** Begin Extracted text **
The Labor Department said nonfarm payrolls increased by 164,000 jobs last month and the economy created 41,000 fewer jobs in May and June than previously reported. However, July’s numbers were in line with economists’ expectations.
“Job numbers were not too far from expected. It shows the trend is slowing down. It’s consistent with another rate cut either in September or October,” said Scott Brown, chief economist at Raymond James in St. Petersburg, Florida.
“The bigger issue for the Fed policy outlook is tariffs because that implies you will see higher costs for finished goods rather than intermediate goods that we have been importing from China.”
The jobs report comes a day after President Donald Trump threatened to slap a 10% tariff on $300 billion of Chinese imports from next month, sending global markets tumbling overnight and investors fleeing to safe-haven U.S. Treasuries and the Japanese yen.
China on Friday said it would not be blackmailed and warned of retaliation.
Technology companies, which get a sizeable portion of their revenue from China, were the hardest hit, down 1.34%, weighed by iPhone maker Apple Inc and chipmakers.
The Philadelphia Semiconductor index slipped 1.06%, while shares of Apple fell 1.5%.
** End Extracted text **
** Begin Items **
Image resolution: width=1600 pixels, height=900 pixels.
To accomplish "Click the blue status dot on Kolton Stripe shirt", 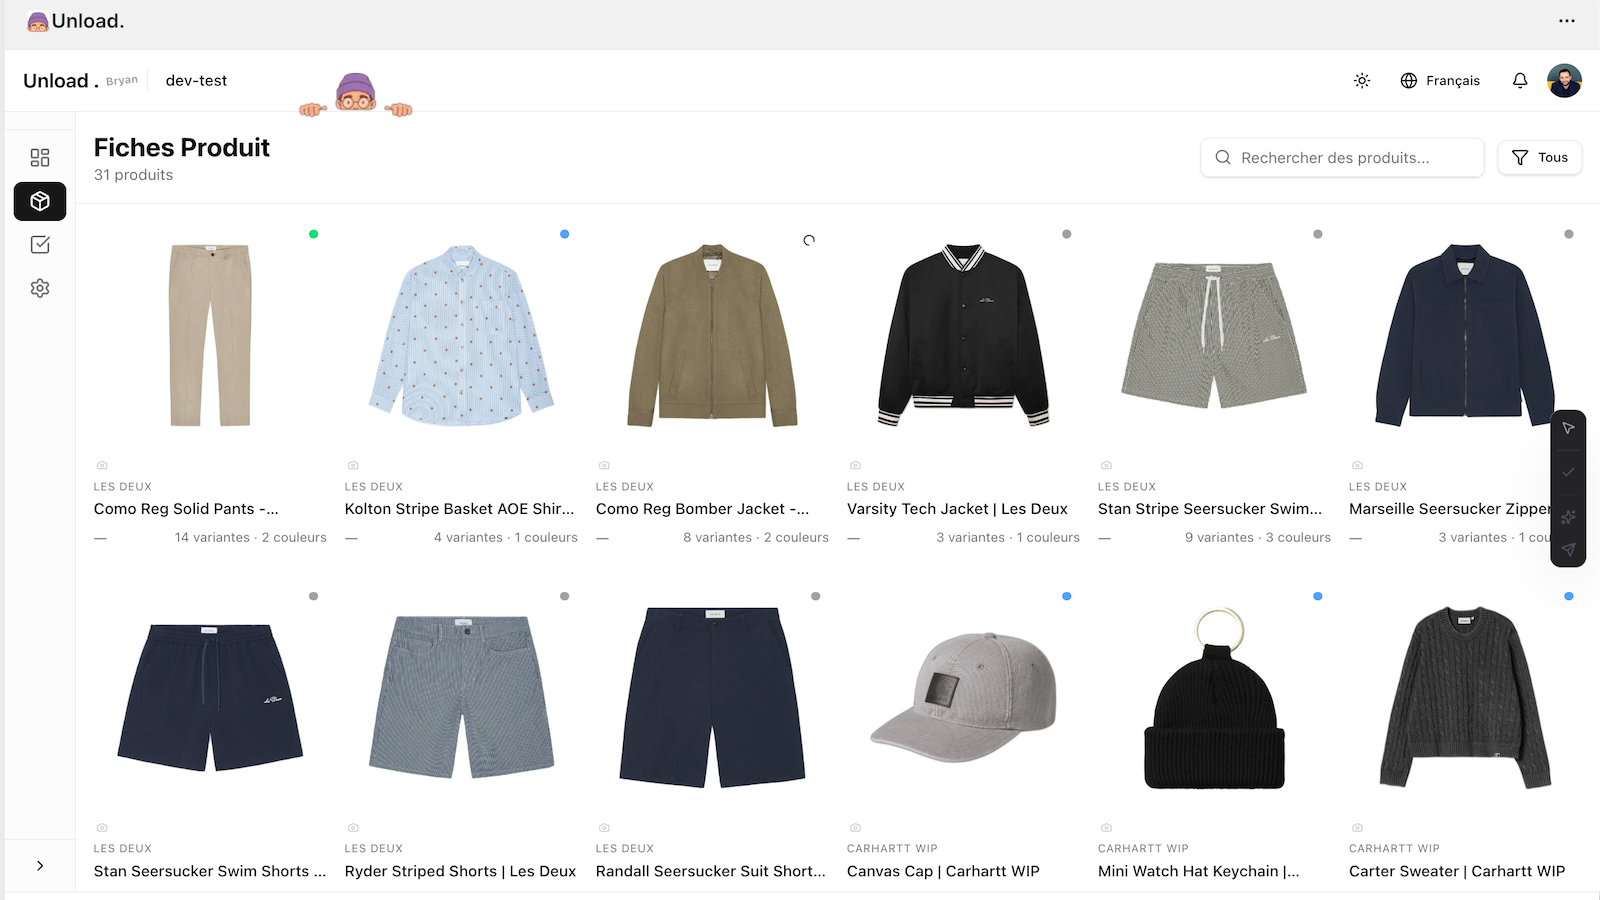I will pyautogui.click(x=564, y=234).
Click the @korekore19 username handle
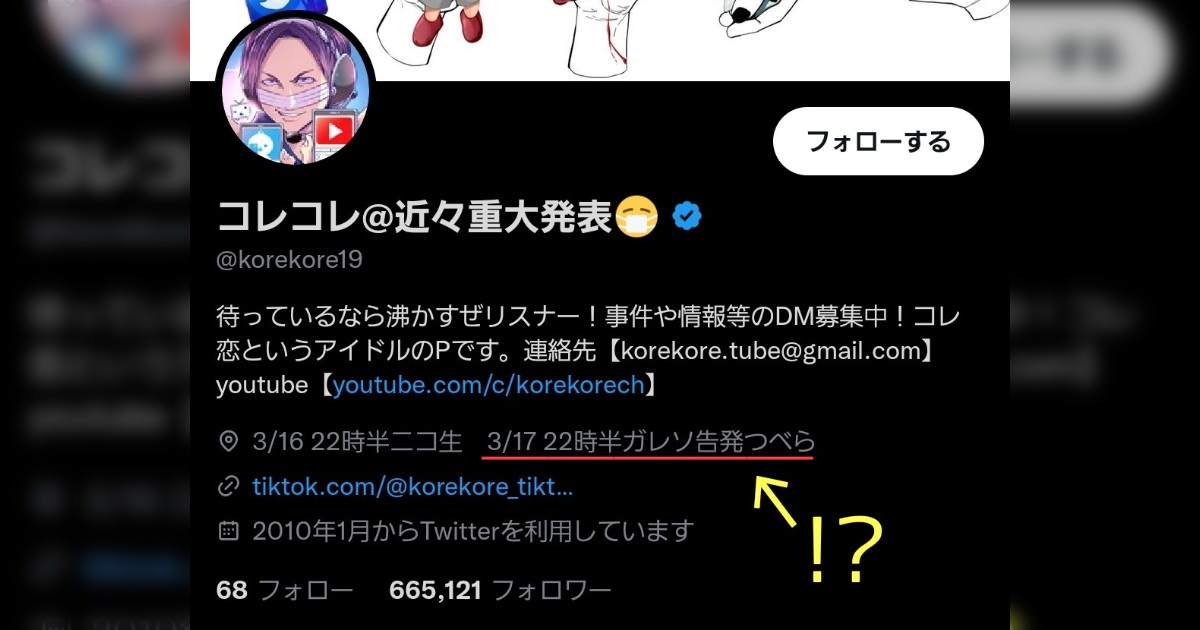Viewport: 1200px width, 630px height. (289, 260)
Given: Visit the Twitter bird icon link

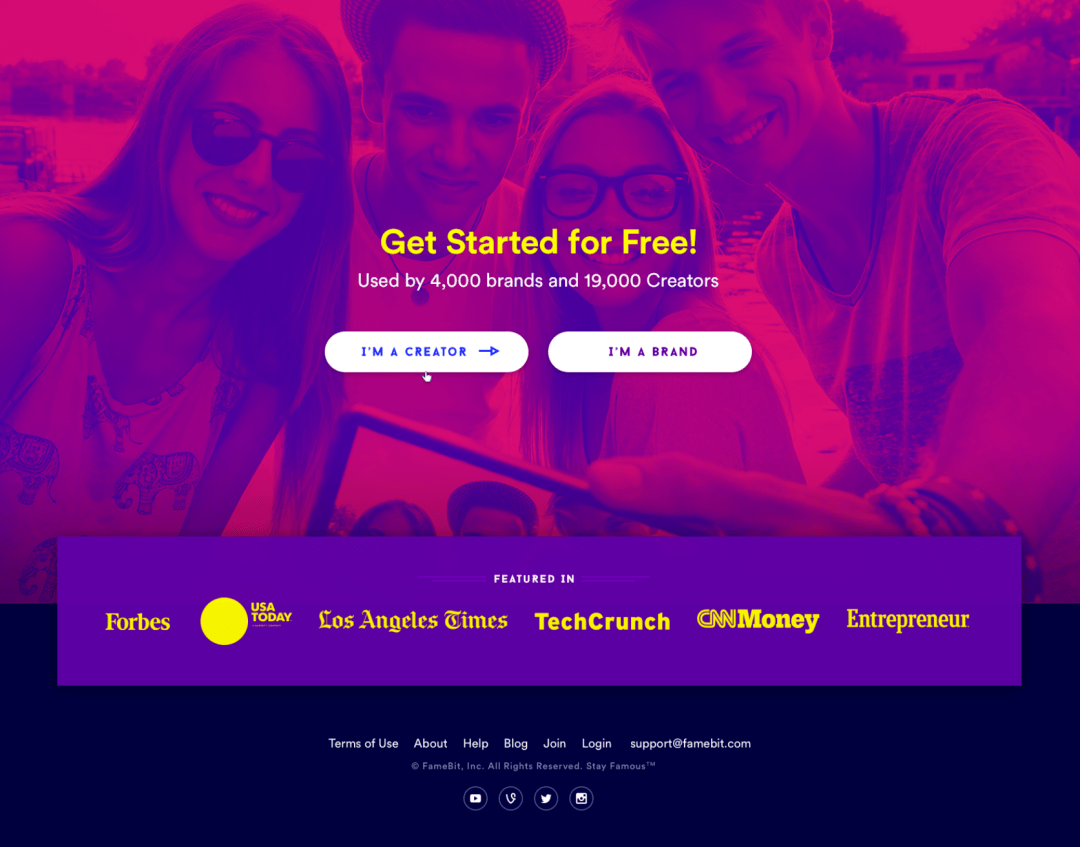Looking at the screenshot, I should click(x=546, y=799).

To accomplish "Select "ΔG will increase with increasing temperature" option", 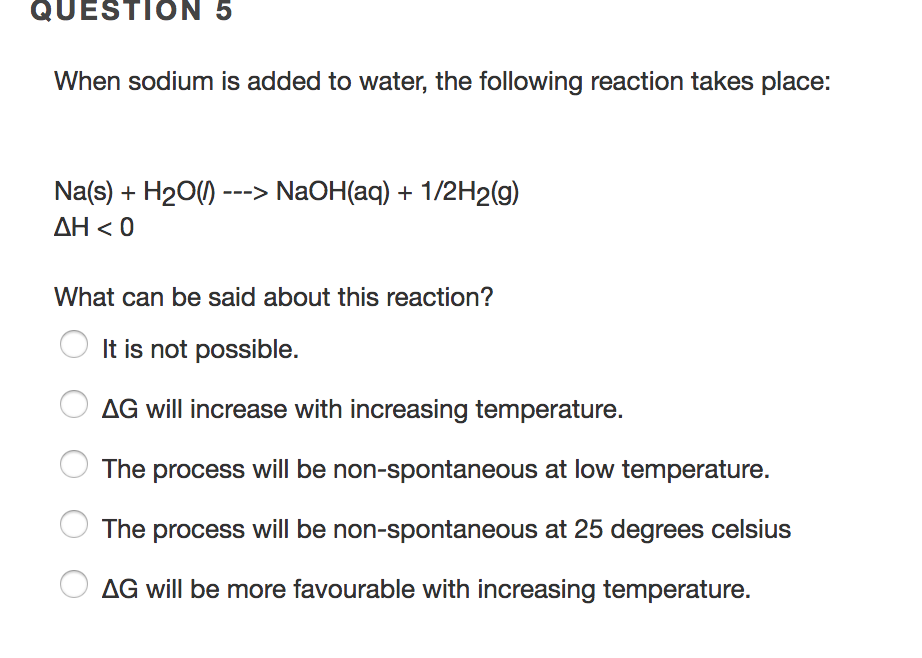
** End Items **
#### Stated task 1:
In the passage on the jobs report, rewrite the section from "Technology companies, which" to "Apple fell 1.5%.", changing "chipmakers" to "semiconductor companies".
#### Stated task 2:
Using the passage on the jobs report, answer these questions:
(a) By how many jobs did nonfarm payrolls increase last month?
(b) What tariff did President Donald Trump threaten, and on what amount of Chinese imports?
(c) How much did shares of Apple fall?

#### Complete output 1:
Technology companies, which get a sizeable portion of their revenue from China, were the hardest hit, down 1.34%, weighed by iPhone maker Apple Inc and semiconductor companies.
The Philadelphia Semiconductor index slipped 1.06%, while shares of Apple fell 1.5%.

#### Complete output 2:
(a) 164,000 jobs.
(b) A 10% tariff on $300 billion of Chinese imports.
(c) 1.5%.